There are three layers:

Raw sources — your curated collection of source documents. Articles, papers, images, data files. These are immutable — the LLM reads from them but never modifies them. This is your source of truth.

The wiki — a directory of LLM-generated markdown files. Summaries, entity pages, concept pages, comparisons, an overview, a synthesis. The LLM owns this layer entirely. It creates pages, updates them when new sources arrive, maintains cross-references, and keeps everything consistent. You read it; the LLM writes it.
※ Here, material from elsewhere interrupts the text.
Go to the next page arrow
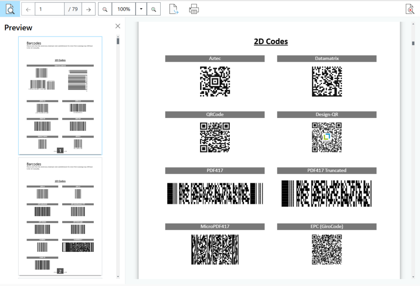click(x=88, y=9)
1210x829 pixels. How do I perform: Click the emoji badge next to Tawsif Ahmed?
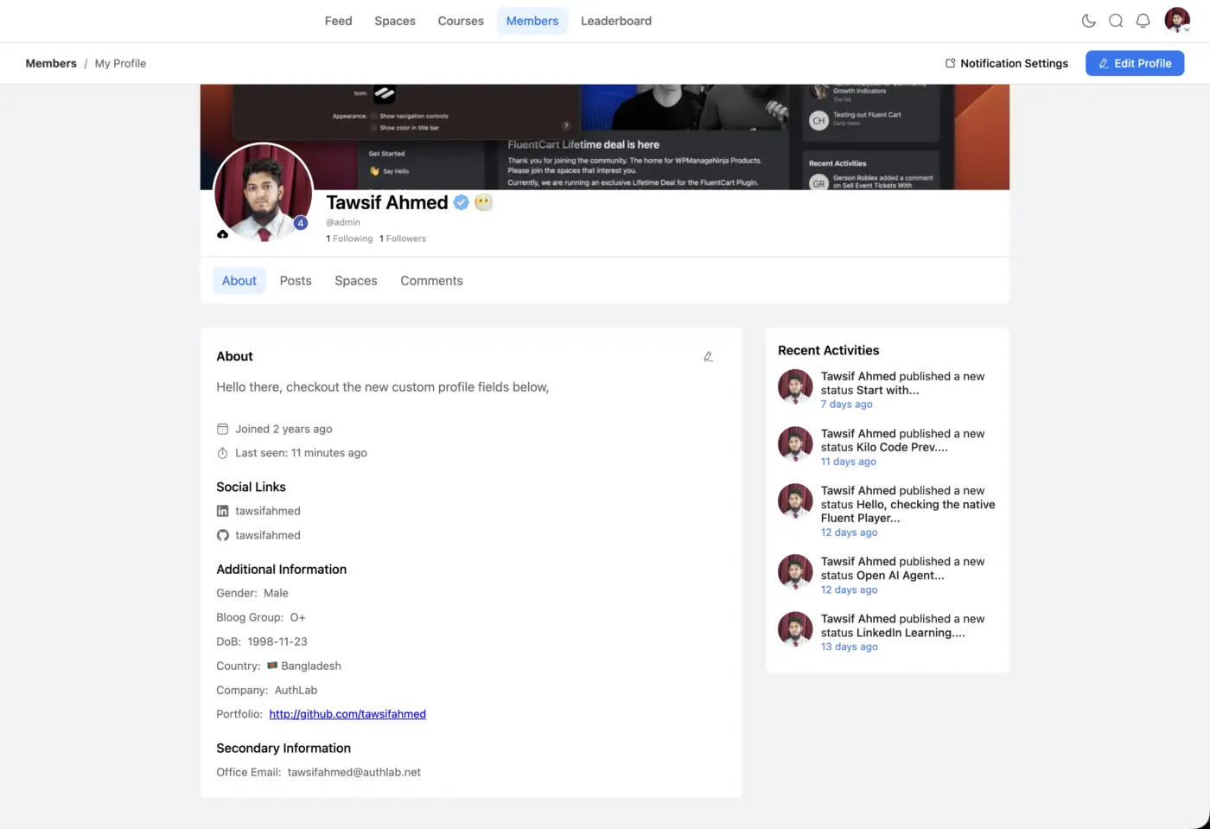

The schema — a document (e.g. CLAUDE.md for Claude Code or AGENTS.md for Codex) that tells the LLM how the wiki is structured, what the conventions are, and what workflows to follow when ingesting sources, answering questions, or maintaining the wiki. This is the key configuration file — it's what makes the LLM a disciplined wiki maintainer rather than a generic chatbot. You and the LLM co-evolve this over time as you figure out what works for your domain.

Operations

Ingest. You drop a new source into the raw collection and tell the LLM to process it. An example flow: the LLM reads the source, discusses key takeaways with you, writes a summary page in the wiki, updates the index, updates relevant entity and concept pages across the wiki, and appends an entry to the log. A single source might touch 10-15 wiki pages. Personally I prefer to ingest sources one at a time and stay involved — I read the summaries, check the updates, and guide the LLM on what to emphasize. But you could also batch-ingest many sources at once with less supervision. It's up to you to develop the workflow that fits your style and document it in the schema for future sessions.

Query. You ask questions against the wiki. The LLM searches for relevant pages, reads them, and synthesizes an answer with citations. Answers can take different forms depending on the question — a markdown page, a comparison table, a slide deck (Marp), a chart (matplotlib), a canvas. The important insight: good answers can be filed back into the wiki as new pages. A comparison you asked for, an analysis, a connection you discovered — these are valuable and shouldn't disappear into chat history. This way your explorations compound in the knowledge base just like ingested sources do.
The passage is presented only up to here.